今月の材木屋さん

第110回:㈱ダイニン(茨木市豊川3-3-35)(2015.4.1更新)

こんにちは! あなたの街の材木屋さんの桔平です。 私もこれまで色々なお店を取材させていただきましたが、材木屋さんといっても取扱商品や営業形態が千差万別で、多種多様であることにいつも驚かされます。

ダイニン①
製造中の木製型枠

今回の取材先は、建築材として利用される木材の販売もされていますが、取扱商品の大部分は「木製型枠」と呼ばれる木材製品で、その製造・販売を主たる事業とされている会社です。
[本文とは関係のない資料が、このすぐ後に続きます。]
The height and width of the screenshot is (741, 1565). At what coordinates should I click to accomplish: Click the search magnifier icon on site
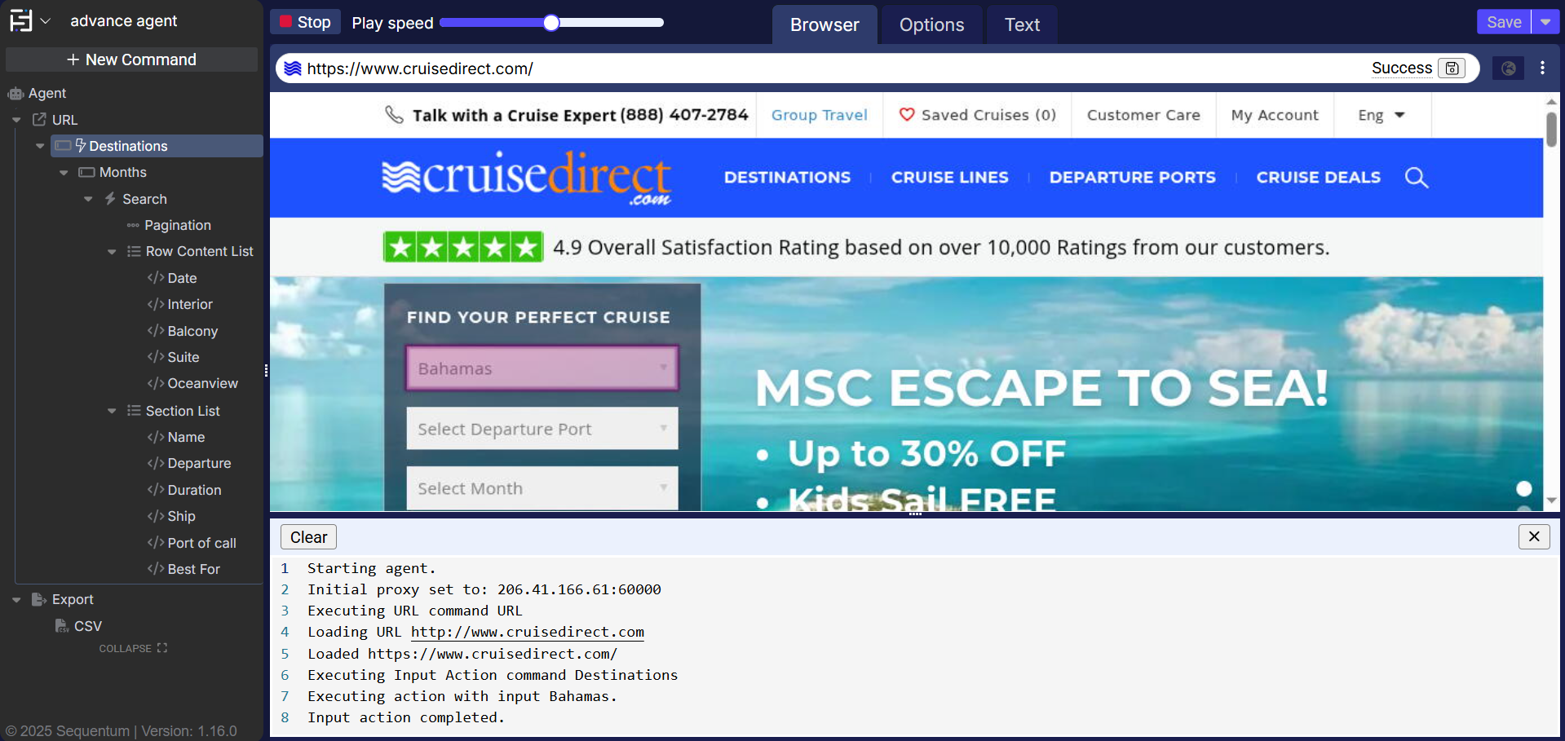pos(1416,178)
型枠とは建築現場においてコンクリートなどの液体状材料が所定の形状になるよう成形に用いられる部材で、この型枠にも木材が使用されているのです。 木製型枠はコストパフォーマンスに優れており、大規模、小規模にかかわらず多くの構造物の現場施工で利用されています。一般の住宅建築においては、厚手のベニヤ板(コンパネ)の片側表面にコンクリートの付着を防ぐよう平滑にする為の塗料が塗布された合板型枠が用いられることが一般的ですが、取材先の会社の商品は、道路、鉄道、河川にかかるコンクリート橋の型枠材という特殊な性格であることから、合板型枠と外国産のマツ材を加工して組合せた木材製品です。軽量のため現場で作業しやすく、また、マツ材を使用することで一定の耐久性が期待できます。さらにノコギリを用いて任意の大きさや形状に切断ができる木材ならではの加工しやすいメリットがあります。 西区の組合事務所からは、一般道路を利用して50分程度で今回の取材先に到着しました。お話をお伺いしたのは、社長の佐々木茂さんと、専務の佐々木琢磨さんです。それでは、早速、会社の歴史から順にご紹介いたします。 ダイニンさんの会社のルーツは、明治34年、現在の大阪市西区において現社長の曽祖父が創業した一般木材販売を行う木材問屋に遡ります。昭和21年に大阪市北区に移転後、昭和48年に現社長の兄にあたる佐々木健一社長(当時)のもとで、土木・建築用型枠の製造・販売を開始し、大きな転換期となりました。昭和56年には、現在の主力商品である橋梁用型枠の製造販売を開始、翌57年には㈱大仁に社名変更し、現所在地に本社新社屋・新工場を建設するなど、本格的な型枠製造・販売を進めていくことになります。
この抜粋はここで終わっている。